Kinder Morgan’s Structural Engineer also ignored the Warnings after the 1999 Kocaeli Earthquake to review all pre1970 EFR tanks in High Seisdmic Zones for excessive sloshing failure using Current Code Seismic Load Requirements.
And the third critical omission – to completely ignore the seismic risk of the 1953 Burnaby Tanks in the Existing Burnaby Terminal.
And the fourth critical error – to actually propose a three-fold increase of the storage capacity of the Terminal in the TMEP AND IGNORE THE POTENTIALLY SERIOUS FAILURE OF THE EXISTING 6 1953 EFR TANKS IN A SIGNIFICANT EARTHQUAKE.
HOW DOES A LARGE PIPELINE OPERATOR LIKE KINDER MORGAN JUSTIFY IGNORING EFR TANK SLOSHING FAILURES IN THEIR 2013 TMEP APPLICATION TO THE NEB AND IN 2017 APPENDIX B2 UPDATED SEISMIC RISK REPORT? HOW DO THEY IGNORE THE EFR TANK INTENSE FIRE RISK AND THE LIFE-SAFETY OF THE POPULATION RESIDING, AT SCHOOL OR UNIVERSITY AND WORKING NEAR THE TANK FARM?
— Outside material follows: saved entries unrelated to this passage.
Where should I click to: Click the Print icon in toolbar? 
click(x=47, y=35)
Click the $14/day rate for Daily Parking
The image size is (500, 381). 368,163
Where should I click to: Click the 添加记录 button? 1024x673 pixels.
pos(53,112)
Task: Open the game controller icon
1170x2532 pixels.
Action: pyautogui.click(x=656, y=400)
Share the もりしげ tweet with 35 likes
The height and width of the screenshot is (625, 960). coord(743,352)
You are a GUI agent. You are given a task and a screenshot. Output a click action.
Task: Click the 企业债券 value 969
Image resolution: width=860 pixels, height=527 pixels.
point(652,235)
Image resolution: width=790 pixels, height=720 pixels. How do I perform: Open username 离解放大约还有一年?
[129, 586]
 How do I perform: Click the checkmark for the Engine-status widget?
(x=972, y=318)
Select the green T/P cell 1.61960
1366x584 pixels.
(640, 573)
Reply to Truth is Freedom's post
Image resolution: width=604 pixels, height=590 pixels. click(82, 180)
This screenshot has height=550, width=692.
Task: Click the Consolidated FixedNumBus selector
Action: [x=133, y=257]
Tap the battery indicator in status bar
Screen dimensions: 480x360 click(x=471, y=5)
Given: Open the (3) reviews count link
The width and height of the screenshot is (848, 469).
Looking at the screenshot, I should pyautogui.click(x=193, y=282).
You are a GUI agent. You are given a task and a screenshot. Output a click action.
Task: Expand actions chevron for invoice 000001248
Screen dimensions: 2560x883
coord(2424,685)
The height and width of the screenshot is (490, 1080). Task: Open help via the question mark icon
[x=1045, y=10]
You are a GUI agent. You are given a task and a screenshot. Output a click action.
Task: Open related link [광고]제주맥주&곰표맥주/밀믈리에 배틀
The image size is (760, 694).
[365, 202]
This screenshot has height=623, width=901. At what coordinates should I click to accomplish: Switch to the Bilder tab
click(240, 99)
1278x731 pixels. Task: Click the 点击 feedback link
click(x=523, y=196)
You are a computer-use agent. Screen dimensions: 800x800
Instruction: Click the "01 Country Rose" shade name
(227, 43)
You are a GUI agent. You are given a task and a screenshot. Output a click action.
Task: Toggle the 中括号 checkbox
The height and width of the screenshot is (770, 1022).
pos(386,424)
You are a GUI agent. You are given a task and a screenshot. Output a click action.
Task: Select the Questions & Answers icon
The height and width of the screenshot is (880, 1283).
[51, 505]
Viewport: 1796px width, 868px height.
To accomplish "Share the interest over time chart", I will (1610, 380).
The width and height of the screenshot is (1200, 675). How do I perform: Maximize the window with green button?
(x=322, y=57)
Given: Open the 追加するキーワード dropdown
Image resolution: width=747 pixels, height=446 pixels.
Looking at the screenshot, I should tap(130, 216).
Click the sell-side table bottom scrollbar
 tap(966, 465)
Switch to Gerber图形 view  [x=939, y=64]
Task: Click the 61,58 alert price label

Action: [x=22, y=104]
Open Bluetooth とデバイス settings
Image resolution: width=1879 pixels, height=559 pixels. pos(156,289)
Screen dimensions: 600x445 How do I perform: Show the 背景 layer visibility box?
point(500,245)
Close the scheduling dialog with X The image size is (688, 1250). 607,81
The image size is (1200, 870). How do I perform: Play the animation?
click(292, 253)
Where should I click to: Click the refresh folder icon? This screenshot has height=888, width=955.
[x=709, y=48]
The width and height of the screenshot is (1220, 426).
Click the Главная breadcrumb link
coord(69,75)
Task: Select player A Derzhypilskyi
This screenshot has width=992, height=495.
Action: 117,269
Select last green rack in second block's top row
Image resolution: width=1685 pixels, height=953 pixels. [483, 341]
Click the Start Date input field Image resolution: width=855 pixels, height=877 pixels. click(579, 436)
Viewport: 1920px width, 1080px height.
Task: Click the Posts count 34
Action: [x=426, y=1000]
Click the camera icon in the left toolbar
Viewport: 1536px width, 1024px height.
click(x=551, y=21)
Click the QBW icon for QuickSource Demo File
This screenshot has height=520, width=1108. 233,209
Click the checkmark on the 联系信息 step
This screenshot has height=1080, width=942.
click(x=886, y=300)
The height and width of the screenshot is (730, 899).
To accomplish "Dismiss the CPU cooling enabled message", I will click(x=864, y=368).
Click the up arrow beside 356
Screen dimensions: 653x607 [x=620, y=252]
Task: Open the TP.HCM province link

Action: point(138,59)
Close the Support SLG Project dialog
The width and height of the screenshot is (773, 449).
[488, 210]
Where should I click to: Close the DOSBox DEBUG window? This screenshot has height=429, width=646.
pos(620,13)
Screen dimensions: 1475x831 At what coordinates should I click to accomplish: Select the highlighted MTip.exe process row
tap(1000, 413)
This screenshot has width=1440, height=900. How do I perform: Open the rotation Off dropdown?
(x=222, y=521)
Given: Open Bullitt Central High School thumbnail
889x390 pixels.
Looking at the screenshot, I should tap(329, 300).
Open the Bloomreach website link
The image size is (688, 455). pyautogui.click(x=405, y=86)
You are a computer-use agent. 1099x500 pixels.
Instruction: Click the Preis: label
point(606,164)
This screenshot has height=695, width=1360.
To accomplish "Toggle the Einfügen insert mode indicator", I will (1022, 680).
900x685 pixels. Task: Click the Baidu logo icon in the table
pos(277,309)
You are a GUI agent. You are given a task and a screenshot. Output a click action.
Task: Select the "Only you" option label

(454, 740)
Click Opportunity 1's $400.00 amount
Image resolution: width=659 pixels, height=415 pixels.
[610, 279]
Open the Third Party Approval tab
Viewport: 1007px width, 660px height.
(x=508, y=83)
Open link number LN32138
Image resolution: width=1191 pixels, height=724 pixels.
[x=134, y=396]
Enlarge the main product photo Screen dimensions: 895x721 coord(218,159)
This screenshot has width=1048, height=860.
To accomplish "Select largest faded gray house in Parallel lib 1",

Kinder Morgan’s Structural Engineer has demonstrated he or she isn’t qualified to practice as a structural engineer for the design of any modifications to an existing oil tank storage facility in a high seismic zone. He or she also demonstrates a complete disregard of an engineer’s duty on every project – to protect life-safety.